5. Advanced Topics & “Pro Tips”

This section contains a collection of advanced techniques and tips for expert users and special cases, such as training with multispectral data and handling class imbalance.

5.1. Advanced Multispectral Training

The process for training a multispectral model is similar to that for RGB data but there are some key steps that are different. Data will be read from .tif files of 4 or more bands instead of the 3-band .png files.

First, ensure your data is tiled with mode="ms" and registered correctly.

The number of bands can be checked with rasterio:

import rasterio
import glob

folder_path = "/path/to/tilesMS/"
img_paths = glob.glob(folder_path + "*.tif")
img_path = img_paths[0]

with rasterio.open(img_path) as dataset:
   num_bands = dataset.count
print(f'The raster has {num_bands} bands.')

Due to the additional bands, the weights of the first convolutional layer (conv1) are modified to accommodate a variable number of input channels. This is automatically done when imgmode is set to "ms". The setup_cfg function also automatically extends cfg.MODEL.PIXEL_MEAN and cfg.MODEL.PIXEL_STD to include the additional bands when num_bands is set to a value greater than 3.

from detectree2.models.train import MyTrainer, setup_cfg

trains = ("ParacouMS_train",)
tests = ("ParacouMS_val",)
out_dir = "./ms_outputs"

base_model = "COCO-InstanceSegmentation/mask_rcnn_R_101_FPN_3x.yaml"

# Set up the configuration for multispectral training
cfg = setup_cfg(base_model, trains, tests, workers=2, eval_period=50,
               max_iter=50000, out_dir=out_dir, imgmode="ms",
               num_bands=num_bands)

With additional bands, you may need to reduce the number of images per batch if you encounter memory errors (e.g., CUDA out of memory).

cfg.SOLVER.IMS_PER_BATCH = 1

trainer = MyTrainer(cfg, patience=5)
trainer.resume_or_load(resume=False)
trainer.train()

5.1.1. Pro Tip: Selective Band Usage

You may want to experiment with using only a subset of your available spectral bands without creating new image files. This can be achieved by creating a custom data mapper that reads only specific bands from your .tif files.

First, define a list of the 1-based band indices you wish to use.
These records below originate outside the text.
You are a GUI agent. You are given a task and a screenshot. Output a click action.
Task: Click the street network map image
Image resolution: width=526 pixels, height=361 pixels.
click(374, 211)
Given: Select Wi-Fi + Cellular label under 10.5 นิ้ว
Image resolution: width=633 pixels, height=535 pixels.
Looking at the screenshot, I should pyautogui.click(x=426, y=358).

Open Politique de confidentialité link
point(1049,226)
Then, define a custom FlexibleDatasetMapper that incorporates this logic, and pass it to the training loader.

import detectree2.models.train as t
import detectron2.data.transforms as T
import rasterio
import torch
import numpy as np

# Define which bands to read (1-based indices)
only_read_bands = [4, 5, 6, 7]

# You must update num_bands in the cfg to match the number of selected bands
cfg.INPUT.NUM_IN_CHANNELS = len(only_read_bands)

# Create a custom mapper class to read only specific bands
class CustomBandMapper(t.FlexibleDatasetMapper):
    def __call__(self, dataset_dict):
        try:
            with rasterio.open(dataset_dict["file_name"]) as src:
                # Read only the specified bands
                img = src.read(indexes=only_read_bands)
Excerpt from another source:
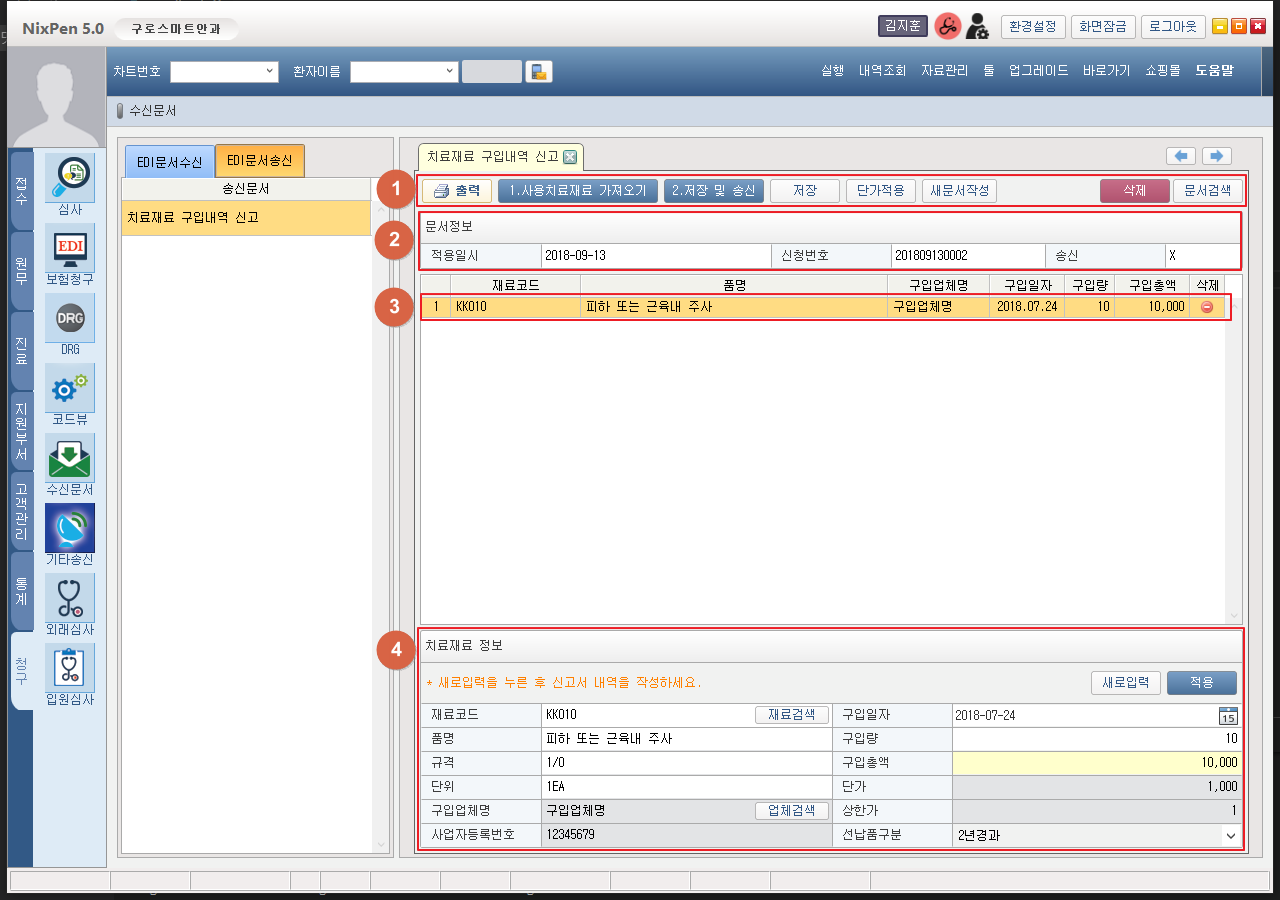Close the 치료재료 구입내역 신고 tab
Screen dimensions: 1280x900
pos(570,157)

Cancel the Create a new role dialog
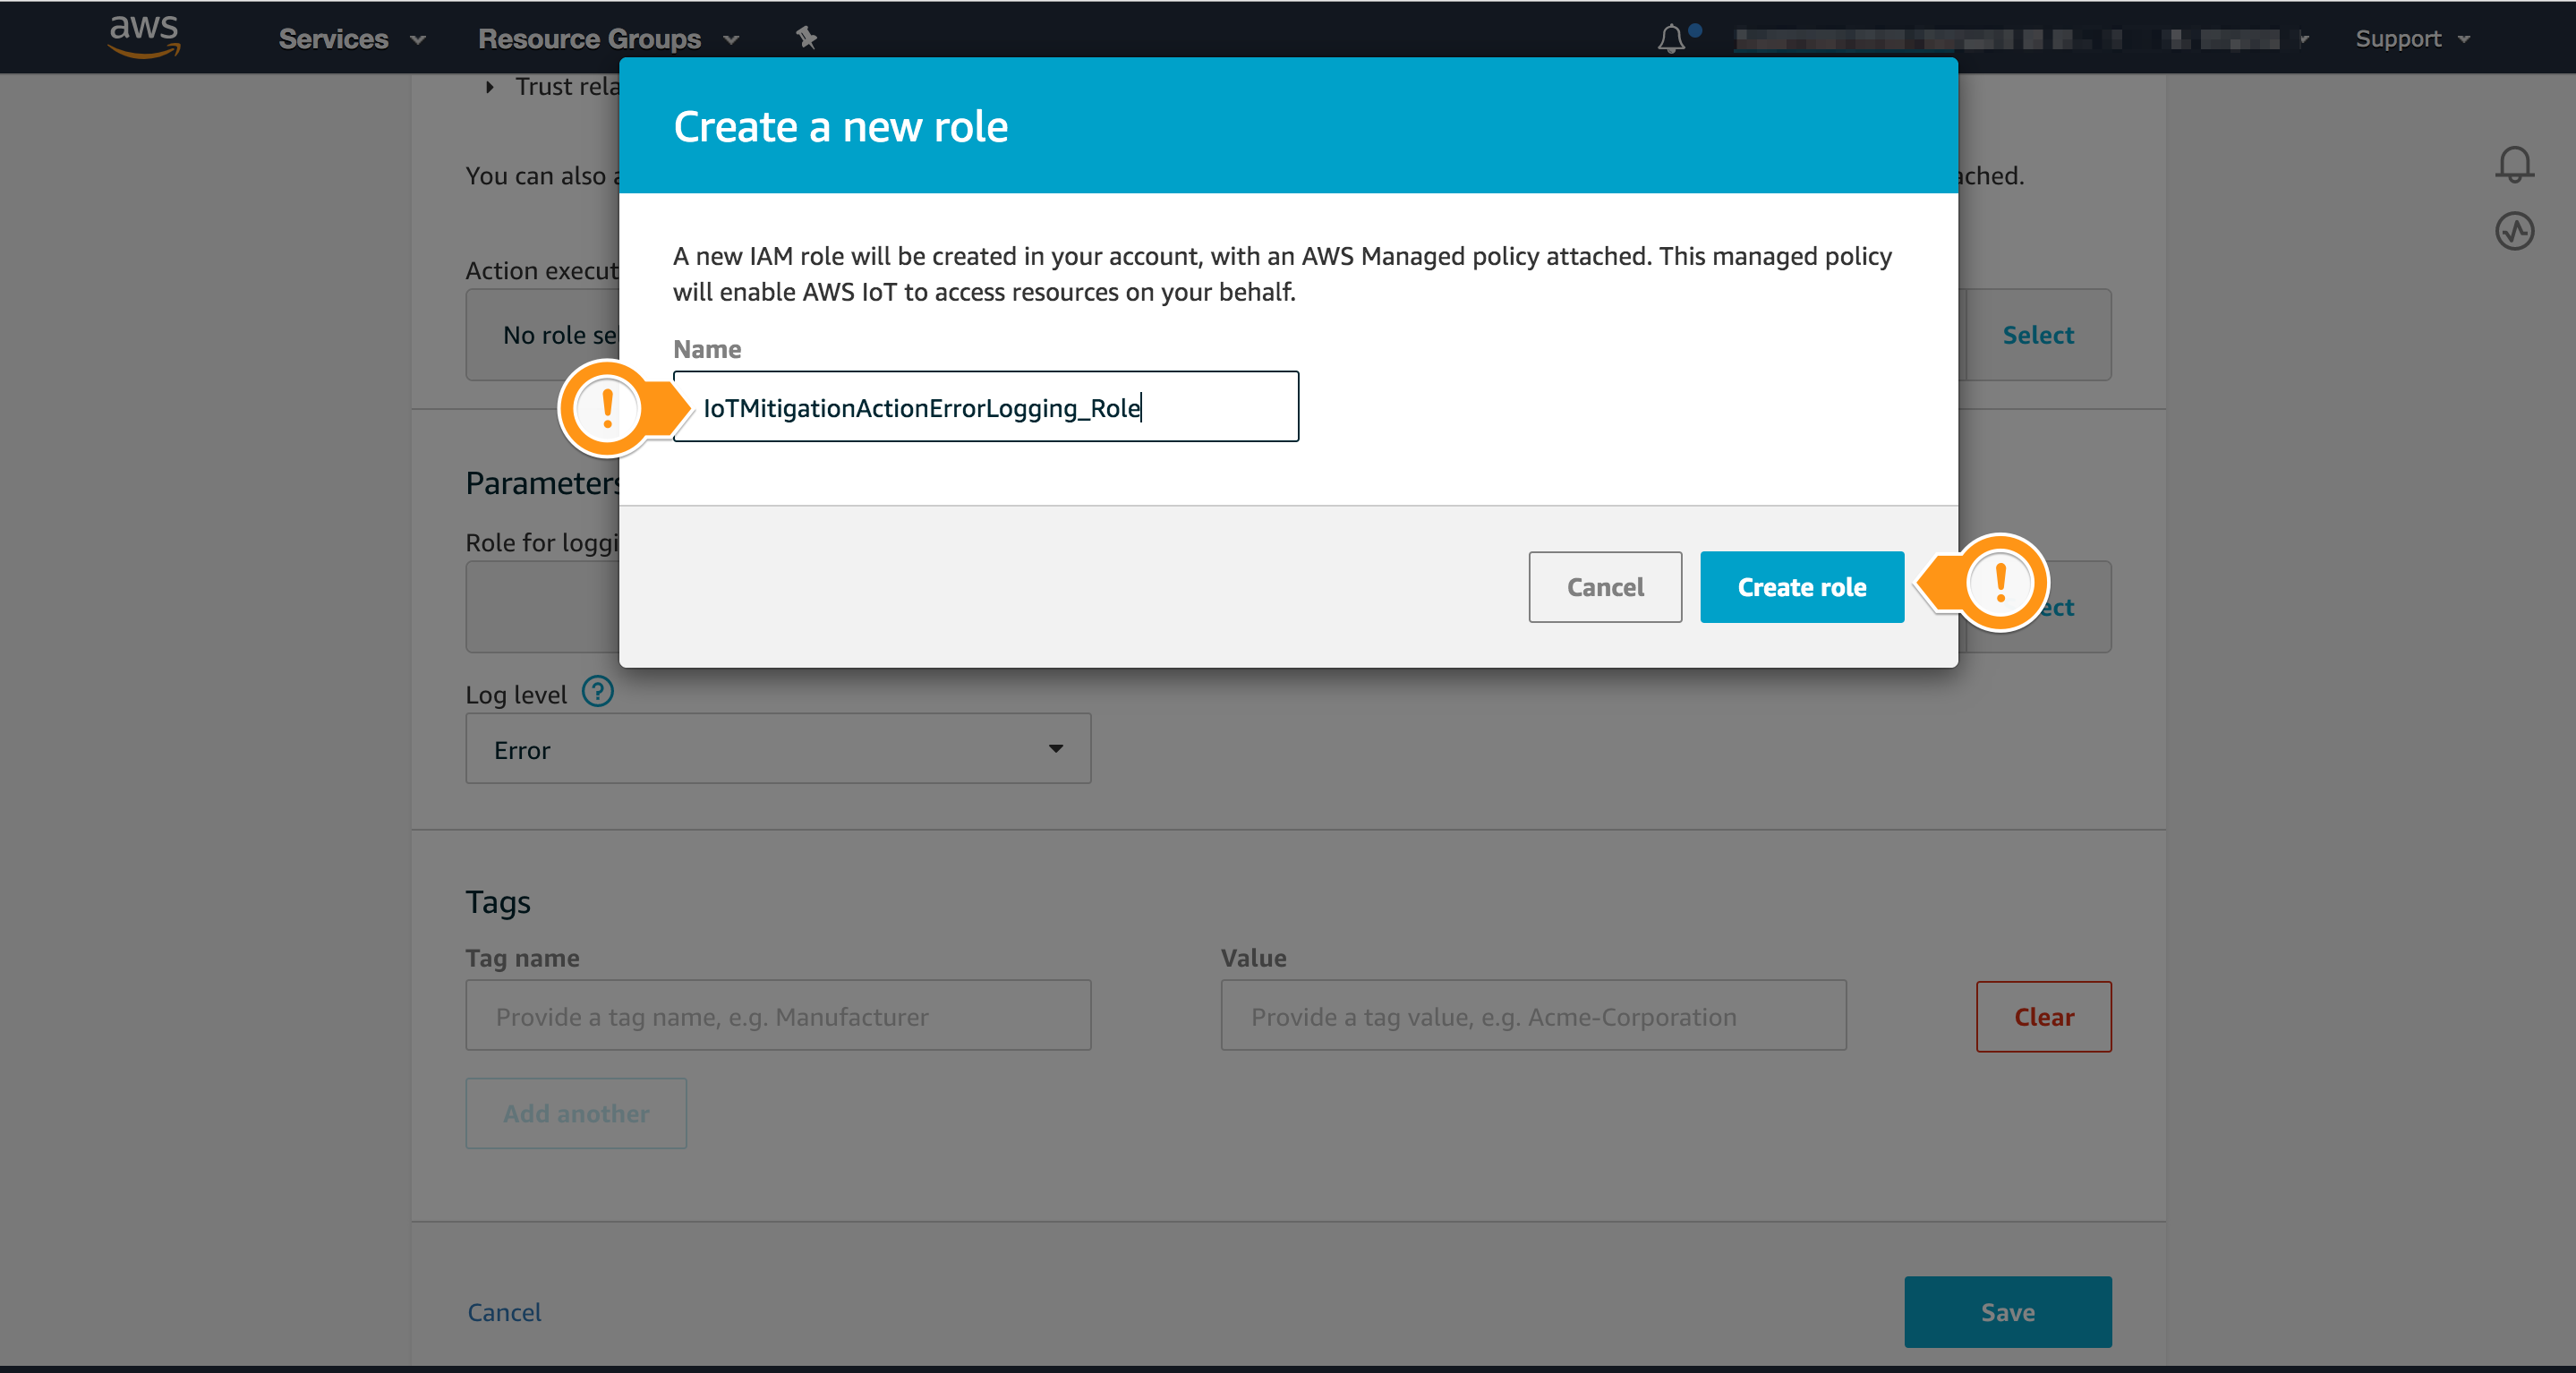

            # Transpose to (H, W, C)
            img = np.transpose(img, (1, 2, 0)).astype("float32")

            aug_input = T.AugInput(img)
            transforms = self.augmentations(aug_input)
            img = aug_input.image
            dataset_dict["image"] = torch.as_tensor(np.ascontiguousarray(img.transpose(2, 0, 1)))

            if "annotations" in dataset_dict:
                self._transform_annotations(dataset_dict, transforms, img.shape[:2])

            return dataset_dict
        except Exception as e:
            print(f"Error processing {dataset_dict.get('file_name', 'unknown')}: {e}")
            return None

# Override the default train loader with one that uses the custom mapper
t.FlexibleDatasetMapper = CustomBandMapper

# Now, when you run trainer.train(), it will use only the bands specified.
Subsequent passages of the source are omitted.